Your objective
Repeat the records in full, exactly.

[Saved entries]
##############################
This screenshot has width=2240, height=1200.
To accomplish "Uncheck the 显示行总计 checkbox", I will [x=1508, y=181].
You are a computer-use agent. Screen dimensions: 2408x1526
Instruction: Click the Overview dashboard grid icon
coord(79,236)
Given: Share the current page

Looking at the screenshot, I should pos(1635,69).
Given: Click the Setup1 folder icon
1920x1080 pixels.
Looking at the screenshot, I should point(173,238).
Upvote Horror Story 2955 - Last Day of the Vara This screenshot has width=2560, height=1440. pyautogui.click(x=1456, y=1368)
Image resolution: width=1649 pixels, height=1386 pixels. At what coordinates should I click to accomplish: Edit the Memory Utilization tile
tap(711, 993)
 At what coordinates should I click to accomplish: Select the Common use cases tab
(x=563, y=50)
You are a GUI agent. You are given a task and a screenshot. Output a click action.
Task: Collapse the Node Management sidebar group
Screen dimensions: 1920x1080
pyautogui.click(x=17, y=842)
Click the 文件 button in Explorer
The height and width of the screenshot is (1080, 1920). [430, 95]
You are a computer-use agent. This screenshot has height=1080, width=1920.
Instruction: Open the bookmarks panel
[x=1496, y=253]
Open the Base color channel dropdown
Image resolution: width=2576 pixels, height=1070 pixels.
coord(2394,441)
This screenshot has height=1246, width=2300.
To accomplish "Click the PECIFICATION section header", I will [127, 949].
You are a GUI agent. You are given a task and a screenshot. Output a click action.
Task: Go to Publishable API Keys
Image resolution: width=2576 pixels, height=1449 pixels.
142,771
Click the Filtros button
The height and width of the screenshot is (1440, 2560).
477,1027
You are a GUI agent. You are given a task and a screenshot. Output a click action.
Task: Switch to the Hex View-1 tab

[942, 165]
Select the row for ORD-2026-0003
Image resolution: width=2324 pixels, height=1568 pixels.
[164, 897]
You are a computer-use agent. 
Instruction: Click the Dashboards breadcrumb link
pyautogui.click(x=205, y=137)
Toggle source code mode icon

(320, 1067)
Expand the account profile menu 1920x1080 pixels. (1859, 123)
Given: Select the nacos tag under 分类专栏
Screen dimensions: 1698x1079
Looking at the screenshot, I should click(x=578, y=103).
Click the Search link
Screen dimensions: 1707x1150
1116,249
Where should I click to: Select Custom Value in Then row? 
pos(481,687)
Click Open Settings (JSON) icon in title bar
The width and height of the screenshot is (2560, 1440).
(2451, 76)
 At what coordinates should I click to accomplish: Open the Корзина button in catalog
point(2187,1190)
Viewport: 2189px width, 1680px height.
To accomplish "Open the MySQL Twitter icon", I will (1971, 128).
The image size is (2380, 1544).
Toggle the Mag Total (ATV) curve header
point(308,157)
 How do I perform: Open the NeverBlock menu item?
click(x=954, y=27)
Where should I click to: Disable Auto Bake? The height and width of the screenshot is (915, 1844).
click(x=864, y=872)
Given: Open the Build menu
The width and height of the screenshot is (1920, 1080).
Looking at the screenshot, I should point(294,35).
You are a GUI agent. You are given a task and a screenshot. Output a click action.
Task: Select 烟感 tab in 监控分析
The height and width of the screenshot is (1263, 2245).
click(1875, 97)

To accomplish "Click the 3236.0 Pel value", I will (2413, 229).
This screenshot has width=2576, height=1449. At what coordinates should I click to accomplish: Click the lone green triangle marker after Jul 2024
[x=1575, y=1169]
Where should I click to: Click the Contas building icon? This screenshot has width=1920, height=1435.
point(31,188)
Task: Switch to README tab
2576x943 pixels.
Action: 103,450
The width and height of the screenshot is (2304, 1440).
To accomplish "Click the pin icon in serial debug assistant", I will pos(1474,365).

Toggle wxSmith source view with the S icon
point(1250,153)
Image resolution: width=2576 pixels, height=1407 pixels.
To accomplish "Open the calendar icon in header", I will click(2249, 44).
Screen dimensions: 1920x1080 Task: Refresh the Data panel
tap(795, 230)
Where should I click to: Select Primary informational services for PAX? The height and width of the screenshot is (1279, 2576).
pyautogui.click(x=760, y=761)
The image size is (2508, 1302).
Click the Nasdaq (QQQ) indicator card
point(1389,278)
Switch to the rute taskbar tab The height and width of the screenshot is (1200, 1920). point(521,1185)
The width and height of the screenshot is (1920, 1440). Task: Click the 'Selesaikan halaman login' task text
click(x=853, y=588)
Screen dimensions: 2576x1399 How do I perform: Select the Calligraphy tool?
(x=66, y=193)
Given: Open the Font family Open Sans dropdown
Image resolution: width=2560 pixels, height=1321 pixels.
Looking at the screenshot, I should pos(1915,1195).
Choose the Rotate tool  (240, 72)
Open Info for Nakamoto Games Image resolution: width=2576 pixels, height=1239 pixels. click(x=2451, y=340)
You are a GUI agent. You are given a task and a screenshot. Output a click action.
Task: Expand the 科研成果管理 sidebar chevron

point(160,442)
##############################
Task output
This screenshot has width=2240, height=1200.
To accomplish "Uncheck the 显示行总计 checkbox", I will [x=1508, y=181].
You are a computer-use agent. Screen dimensions: 2408x1526
Instruction: Click the Overview dashboard grid icon
coord(79,236)
Given: Share the current page

Looking at the screenshot, I should pos(1635,69).
Given: Click the Setup1 folder icon
1920x1080 pixels.
Looking at the screenshot, I should point(173,238).
Upvote Horror Story 2955 - Last Day of the Vara This screenshot has width=2560, height=1440. pyautogui.click(x=1456, y=1368)
Image resolution: width=1649 pixels, height=1386 pixels. At what coordinates should I click to accomplish: Edit the Memory Utilization tile
tap(711, 993)
 At what coordinates should I click to accomplish: Select the Common use cases tab
(x=563, y=50)
You are a GUI agent. You are given a task and a screenshot. Output a click action.
Task: Collapse the Node Management sidebar group
Screen dimensions: 1920x1080
pyautogui.click(x=17, y=842)
Click the 文件 button in Explorer
The height and width of the screenshot is (1080, 1920). [430, 95]
You are a computer-use agent. This screenshot has height=1080, width=1920.
Instruction: Open the bookmarks panel
[x=1496, y=253]
Open the Base color channel dropdown
Image resolution: width=2576 pixels, height=1070 pixels.
coord(2394,441)
This screenshot has height=1246, width=2300.
To accomplish "Click the PECIFICATION section header", I will [127, 949].
You are a GUI agent. You are given a task and a screenshot. Output a click action.
Task: Go to Publishable API Keys
Image resolution: width=2576 pixels, height=1449 pixels.
142,771
Click the Filtros button
The height and width of the screenshot is (1440, 2560).
477,1027
You are a GUI agent. You are given a task and a screenshot. Output a click action.
Task: Switch to the Hex View-1 tab

[942, 165]
Select the row for ORD-2026-0003
Image resolution: width=2324 pixels, height=1568 pixels.
[164, 897]
You are a computer-use agent. 
Instruction: Click the Dashboards breadcrumb link
pyautogui.click(x=205, y=137)
Toggle source code mode icon

(320, 1067)
Expand the account profile menu 1920x1080 pixels. (1859, 123)
Given: Select the nacos tag under 分类专栏
Screen dimensions: 1698x1079
Looking at the screenshot, I should click(x=578, y=103).
Click the Search link
Screen dimensions: 1707x1150
1116,249
Where should I click to: Select Custom Value in Then row? 
pos(481,687)
Click Open Settings (JSON) icon in title bar
The width and height of the screenshot is (2560, 1440).
(2451, 76)
 At what coordinates should I click to accomplish: Open the Корзина button in catalog
point(2187,1190)
Viewport: 2189px width, 1680px height.
To accomplish "Open the MySQL Twitter icon", I will (1971, 128).
The image size is (2380, 1544).
Toggle the Mag Total (ATV) curve header
point(308,157)
 How do I perform: Open the NeverBlock menu item?
click(x=954, y=27)
Where should I click to: Disable Auto Bake? The height and width of the screenshot is (915, 1844).
click(x=864, y=872)
Given: Open the Build menu
The width and height of the screenshot is (1920, 1080).
Looking at the screenshot, I should point(294,35).
You are a GUI agent. You are given a task and a screenshot. Output a click action.
Task: Select 烟感 tab in 监控分析
The height and width of the screenshot is (1263, 2245).
click(1875, 97)

To accomplish "Click the 3236.0 Pel value", I will (2413, 229).
This screenshot has width=2576, height=1449. At what coordinates should I click to accomplish: Click the lone green triangle marker after Jul 2024
[x=1575, y=1169]
Where should I click to: Click the Contas building icon? This screenshot has width=1920, height=1435.
point(31,188)
Task: Switch to README tab
2576x943 pixels.
Action: 103,450
The width and height of the screenshot is (2304, 1440).
To accomplish "Click the pin icon in serial debug assistant", I will pos(1474,365).

Toggle wxSmith source view with the S icon
point(1250,153)
Image resolution: width=2576 pixels, height=1407 pixels.
To accomplish "Open the calendar icon in header", I will click(2249, 44).
Screen dimensions: 1920x1080 Task: Refresh the Data panel
tap(795, 230)
Where should I click to: Select Primary informational services for PAX? The height and width of the screenshot is (1279, 2576).
pyautogui.click(x=760, y=761)
The image size is (2508, 1302).
Click the Nasdaq (QQQ) indicator card
point(1389,278)
Switch to the rute taskbar tab The height and width of the screenshot is (1200, 1920). point(521,1185)
The width and height of the screenshot is (1920, 1440). Task: Click the 'Selesaikan halaman login' task text
click(x=853, y=588)
Screen dimensions: 2576x1399 How do I perform: Select the Calligraphy tool?
(x=66, y=193)
Given: Open the Font family Open Sans dropdown
Image resolution: width=2560 pixels, height=1321 pixels.
Looking at the screenshot, I should pos(1915,1195).
Choose the Rotate tool  (240, 72)
Open Info for Nakamoto Games Image resolution: width=2576 pixels, height=1239 pixels. click(x=2451, y=340)
You are a GUI agent. You are given a task and a screenshot. Output a click action.
Task: Expand the 科研成果管理 sidebar chevron

point(160,442)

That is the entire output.